Excerpt to read =
------------------------

Skip Ribbon Commands
Skip to main content

Tales from a SharePoint farm

:

​​​​​​
Benjamin Athawes > Tales from a SharePoint farm > Posts > Determining NUMA node boundaries for modern CPUs
November 09
Determining NUMA node boundaries for modern CPUs

Last Wednesday I had the pleasure of presenting at the East Anglia SharePoint user group (SUGUK). The user group is organised by Randy Perkins and Peter Baddeley who are both very friendly, knowledgeable SharePoint guys. Whilst my session aimed to provide some general guidance on SharePoint administration (I'm presenting a similar deck at SharePoint Saturday), the subject of this blog is a topic covered during the evenings first session: "SharePoint 2010 Virtualisation", presented by John Timney (MVP). To be more specific, this post discusses NUMA node boundaries in the context of virtualising SharePoint and hopefully raises some questions around whether the MS documentation should perhaps be updated to include guidance for larger multi-core processors (i.e. more than 4 cores).

 

Disclaimer
I feel the need to add a disclaimer at this stage as I am by no means an expert when it comes to NUMA or hardware in general. I do think h​owever that my findings should be shared as the guidance from Microsoft almost certainly has a real impact on hardware purchasing decisions at a time when virtualising SharePoint is an industry hot topic (as perhaps evidenced by the great user group turnout).
Use this guidance at your own risk - seek the advice of your hardware vendor.
 

 

What is NUMA, and why should I care?

Let's start with a definition from Wikipedia:

"Non-Uniform Memory Access (NUMA) is a computer memory design used in Multiprocessing, where the memory access time depends on the memory location relative to a processor. Under NUMA, a processor can access its own local memory faster than non-local memory, that is, memory local to another processor or memory shared between processors."

So we can glean a few basic facts from that definition. NUMA is relevant to multiple processors and means that memory can be accessed quicker if it's closer. This means that memory is commonly "partitioned" at the hardware level in order to provide each processor in a multi-CPU system with its own memory. The idea is to avoid an argument when processors attempt to access the same memory. This is a good thing and means that NUMA has the potential to be more scalable than a UMA (multiple sockets share the same bus) design – particularly when it comes to environments with a large number of logical cores.

------------------------

Data block =
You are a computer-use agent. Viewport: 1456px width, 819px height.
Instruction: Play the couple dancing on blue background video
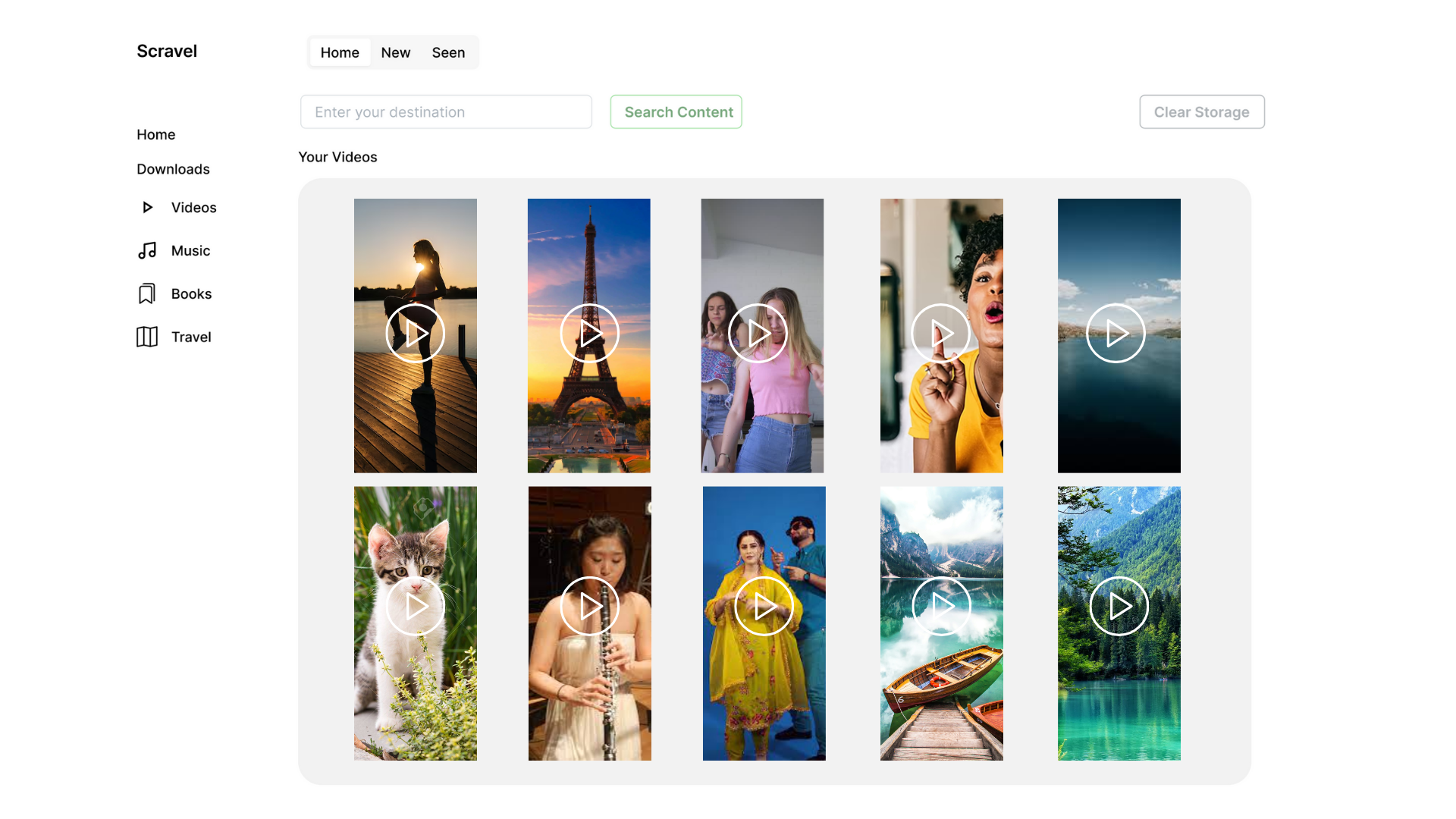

------------------------

Problems and tasks =
• a. Turn the paragraph beginning "So we can glean a few basic facts" from the post on NUMA node boundaries into a short bulleted list that keeps its main facts.
• b. Carry on the post on NUMA node boundaries from its last sentence.
Nothing in the material is needed here.

The replies =
• a.
- NUMA applies to systems with multiple processors.
- Memory can be accessed faster when it is closer to the processor.
- Memory is therefore often partitioned at the hardware level so each processor in a multi-CPU system has its own memory.
- This partitioning is meant to prevent conflicts when processors try to access the same memory.
- As a result, NUMA can scale better than a UMA design, in which multiple sockets share the same bus, especially in environments with many logical cores.

• b.
Remote and local NUMA node access

A possible NUMA architecture highlighting local and remote access. Source: Frank Denneman

As you can see from the diagram above, NUMA could be considered a form of cluster computing in that ideally logical cores work together with local memory for improved performance.

Before we proceed, it's worth noting that there are two forms of NUMA: hardware and software. Software NUMA utilises virtual memory paging and is in most cases an order of magnitude times slower than hardware NUMA. Today, we are looking at the hardware flavour – that is, CPU architectures that have an integrated memory controller and implement a NUMA design.

The "why should I care" part comes when one realises that NUMA should have a direct impact on deciding:

  1. How much memory to install in a server (an up-front decision) and,
  2. How much memory to allocate to each VM (an on-going consideration), assuming you are planning to virtualise.

In fact, Microsoft has gone so far as to say that "During the testing, no change had a greater impact on performance than modifying the amount of RAM allocated to an individual Hyper-V image". That was enough to make me sit up and pay attention. If you are one for metrics, Microsoft estimate that performance drops by around 8% when a VM memory allocation is larger than the NUMA boundary. This means that you could end up in a situation where assigning more RAM to a VM reduces performance due to the guest session crossing one or more NUMA node boundaries.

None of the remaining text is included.